Much of the subjective life we inhabit, in our minds, also takes place inside the shell of the home and both, it seems, are under threat from myriad sources. Our lives are rules by short-term contracts, profit and enterprise orientations, selling our ‘selves’ through selfies and narcissistic displays, worried about crime or the threat of invasion (either in terms of the home or at the wider borders of the nation) and overseeing this is a diminished state that only seeks to usher or loosely regulate capital and companies. In such a fractured state who will we call if we have an emergency? If it is a public or private fire, police or ambulance service is increasingly open to new possibilities of contracting, sub-contracting, leases and other arrangements. Will the ambulance get to me in time to help if they cant navigate the gates? Who will help mitigate the risks generated by inequality and which include violent and other forms of criminal and harmful acts? Who will police those risks and help me if things go wrong? Of course all of these rhetorical questions point to the need for the role of a state with some capacity, capacities which are either voluntarily ceded by the central state or which are denuded by austerity [linkl to Crewe LRB piece] at the local level.

# [SUPPLIED DATA]

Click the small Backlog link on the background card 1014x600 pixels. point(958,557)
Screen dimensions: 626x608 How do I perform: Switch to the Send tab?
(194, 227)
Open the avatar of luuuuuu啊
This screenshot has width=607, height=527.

# [REQUIRED ACTIONS]
(a) In the passage on home and the state, what do the rhetorical questions point to, and how have the relevant capacities been lost? Answer in one to three sentences.
(b) Translate this sentence from the passage on home and the state into Spanish: "In such a fractured state who will we call if we have an emergency?"
The lines after the passage aren't needed.

# [SOLUTIONS BELOW]
(a) The rhetorical questions point to the need for a state with some capacity. Those capacities are either voluntarily ceded by the central state or denuded by austerity at the local level.

(b) En un estado tan fracturado, ¿a quién llamaremos si tenemos una emergencia?